In Bad Genius, teenage Lynn (Chutimon Chuengcharoensukying) is faced with those questions. She's a top student in Thailand, so bright and promising that she's offered a scholarship if she attends an elite school that's a bit further away.
Her father Vit (Thaneth Warakulnukroh), a schoolteacher and single parent since his divorce, is eager to see her succeed, and the idea of a scholarship is far beyond what he could have imagined for his beloved daughter. He dreams that she will qualify to attend a top-flight university somewhere overseas, and is willing to sacrifice anything to see that happen.
Lynn, for her part, is preternaturally gifted in mathematics, able to calculate numbers as though it's second nature to her. Her brilliance (and lower middle class existence) sets her apart from her new classmates and also creates a further distance. The school is very expensive and draws children from wealthy families; Lynn has little in common with them and little desire to make friends. She's entirely focused on earning the best grades possible and then getting out.
Grace (Eisaya Hosuwan), though, is another story. She's a warm, friendly girl who is well aware of her intellectual limitations, which may be why she's drawn to acting. As the school year begins, she strikes up an easy friendship with Lynn that quickly becomes close. One day, while bemoaning her own limited intelligence, she convinces Lynn to become her tutor, even calling her "Mentor Lynn," a title that Lynn finds embarrassing, yet nonetheless flattering.
Lynn's kindly assistance takes a dramatic turn during their midterm exams, when she decides to help Grace during the test itself. This is where director Nattawut Poonpiriya's kinetic visual style really kicks in. Through a combination of unexpected camera shots and extremely tight editing, Poonpiriya injects the exam scene with a musical style of storytelling; it sings and dances and shimmies to an energetic rhythm that is utterly charming and impossible to resist.
After the test, Lynn accepts Grace's invitation to spend the evening with her and her boyfriend Pat (Teeradon Supapunpinyo), which is when he introduces an idea that is startling to Lynn: help us cheat and we'll pay you big money.
She quickly succumbs to the financial temptation, however, a decision made easier by the knowledge that her school's self-righteous headmistress (Sarinrat Thomas) exacts additional fees from her father for the privilege of attendance. Lynn thinks of it as blackmail and uses it to help justify her actions to herself.
Lynn comes up with a plan that is incredibly complicated to avoid detection. Frankly, I couldn't follow it -- clearly, I'm not as smart as the supposedly 'limited' Grace, who picks up on the plan right away -- but it involves piano lessons and making sure everyone involved can see her fingers and thus copy her answers in class.
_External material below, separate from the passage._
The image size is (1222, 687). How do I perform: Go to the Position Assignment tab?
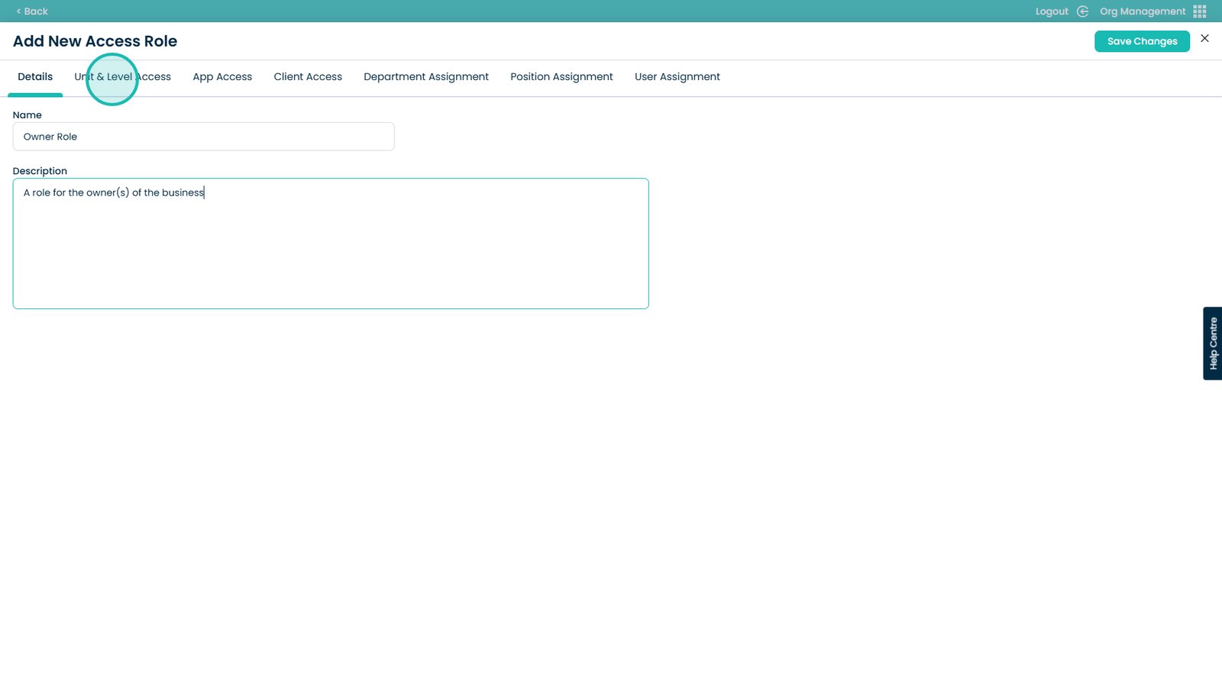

And, yes, the cheating quickly spreads beyond Grace and Pat, and Lynn's illicit income begins to spread exponentially.
Standing ready to spoil everything is Bank (Chanon Santinatornkul), a fellow student who rivals Lynn in intellectual capacity and whose family is even more impoverished. Like Lynn, his story doesn't follow the narrative lines that might be expected, which makes it all the more surprising and piquant.
Throughout all the melodramatic twists and turns and tests, director Poonpiriya turns Bad Genius into one of the better thrillers in recent memory. Because it first establishes its four primary characters and allows their personal storylines to predominate, the conflicting emotions surge forward. As a result, it very much calls for a personal reaction to the material and to the actions of the characters.
In my view, the whole idea of judging people academically by test scores is bogus, a false indicator that can derail dreams and light burgeoning careers on fire. No wonder even the best students are tempted to cheat. Yet even if one is outraged by the cheating, it's impossible not to feel empathy for the characters, who are driven by desperation and peer pressure to compromise their personal motives for the sake of some kind of better future.
Bad Genius captures all those conflicting emotions brilliantly, and is rather dazzling in its telling. The original-language title, Chalard Games Gong, "actually means cunning or cheating in a smart way," according to The Nation, and it must be acknowledged that the film easily lives up to its title, while delivering the goods from a cinematic standpoint in a poignant, affecting manner.